--- Begin Task data ---

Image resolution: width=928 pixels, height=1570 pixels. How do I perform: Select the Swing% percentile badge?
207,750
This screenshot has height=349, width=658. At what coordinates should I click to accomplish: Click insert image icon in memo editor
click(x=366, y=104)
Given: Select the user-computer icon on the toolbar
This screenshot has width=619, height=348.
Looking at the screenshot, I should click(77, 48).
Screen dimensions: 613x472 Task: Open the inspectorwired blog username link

--- End Task data ---
--- Begin Task data ---

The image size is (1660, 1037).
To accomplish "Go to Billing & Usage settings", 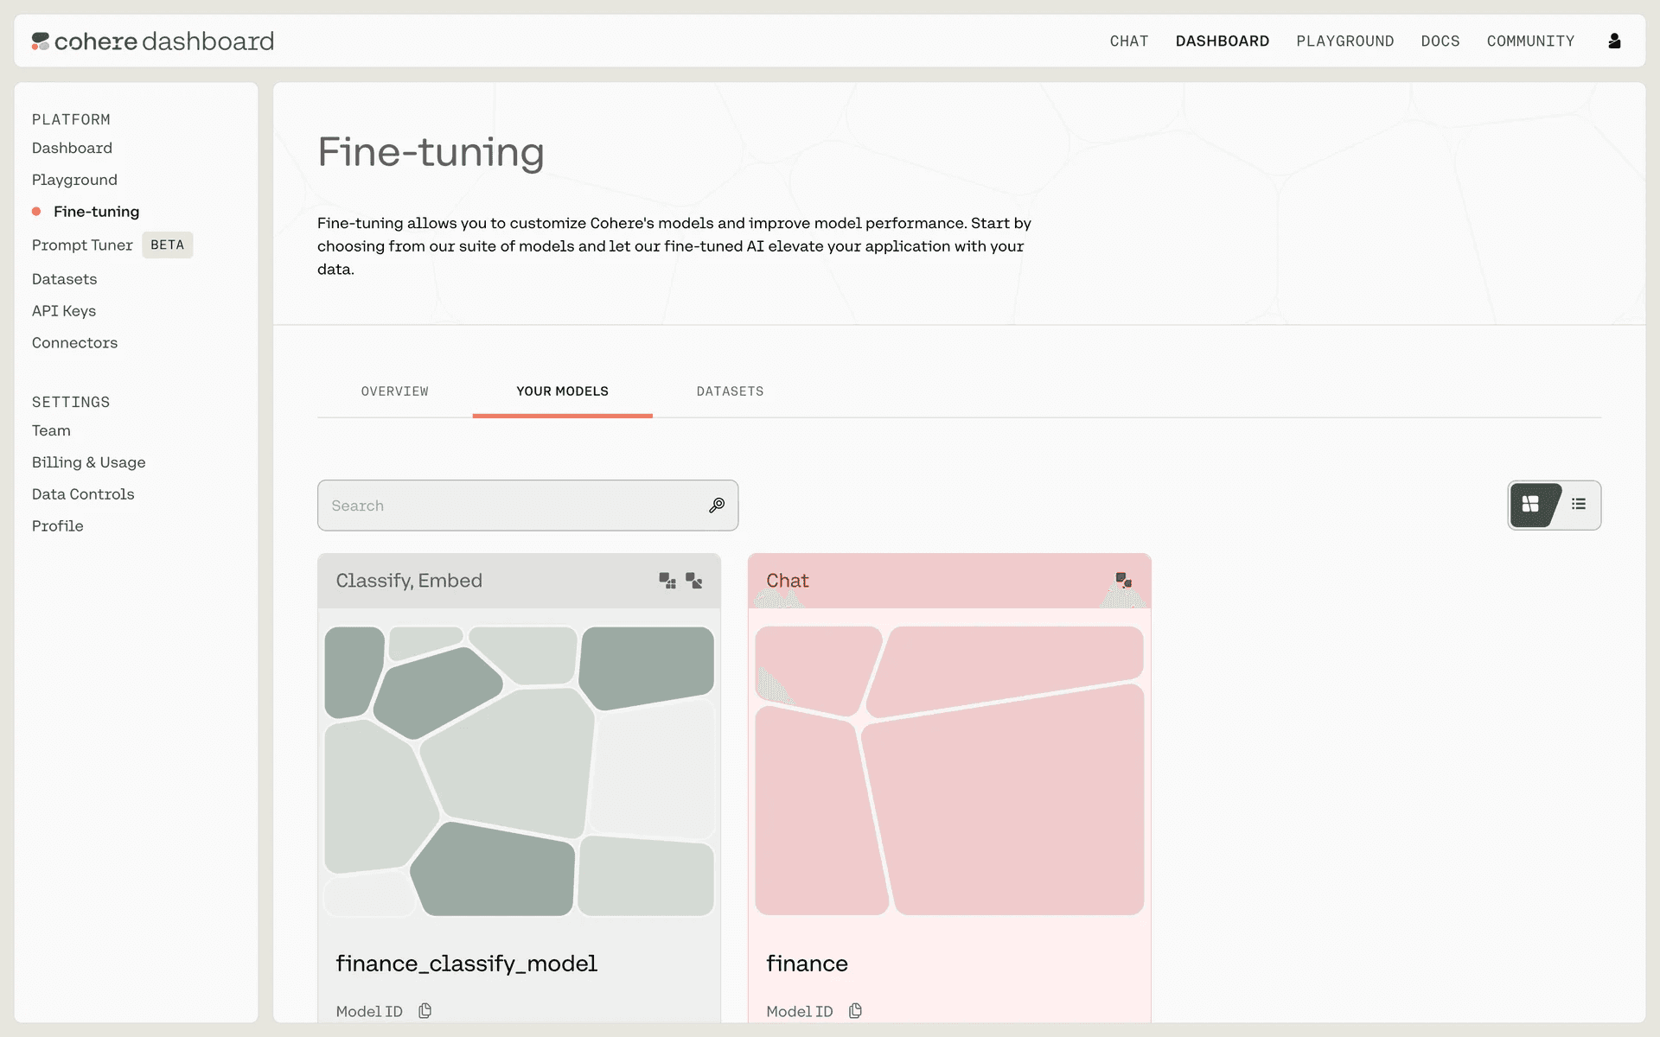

--- End Task data ---

To do
Copy out every line above that contains the word "icon".

The response
This screenshot has height=349, width=658. At what coordinates should I click to accomplish: Click insert image icon in memo editor
Given: Select the user-computer icon on the toolbar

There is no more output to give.